EXERCISE.
After locating "Task: Uncheck the Redeem voucher checkbox", return its line and all lines that follow through the end of the listing below, exactly; leave out pictures.

STUDY MATERIAL.
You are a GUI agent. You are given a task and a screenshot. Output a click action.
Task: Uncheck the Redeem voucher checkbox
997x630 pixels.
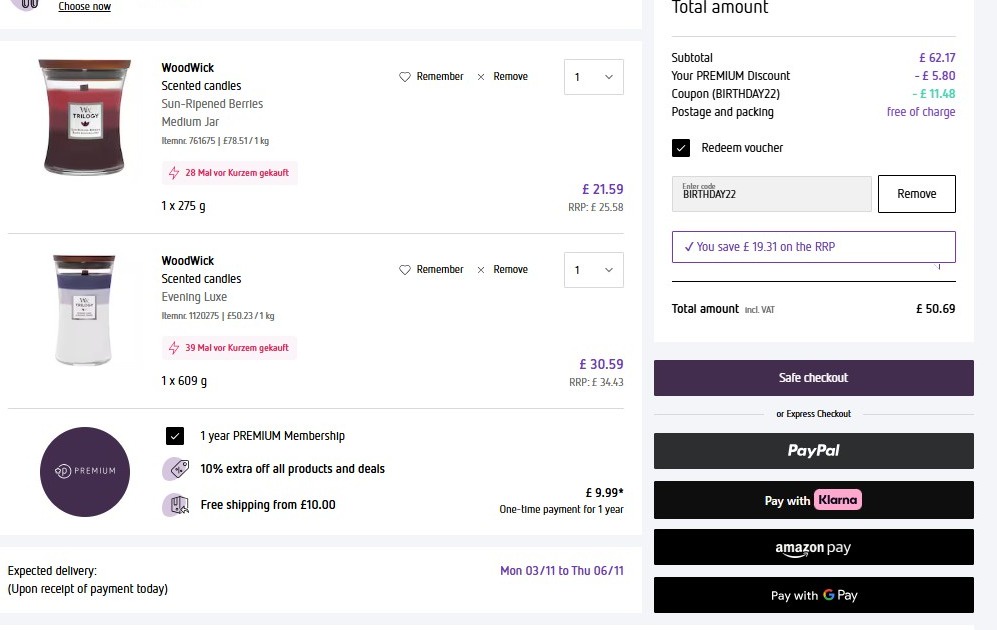point(681,148)
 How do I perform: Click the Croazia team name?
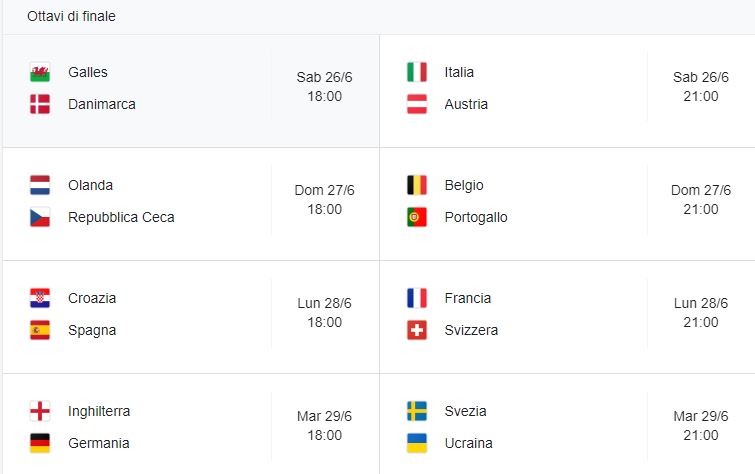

OUTPUT BELOW.
Task: Uncheck the Redeem voucher checkbox
997x630 pixels.
point(681,148)
 How do I perform: Click the Croazia team name?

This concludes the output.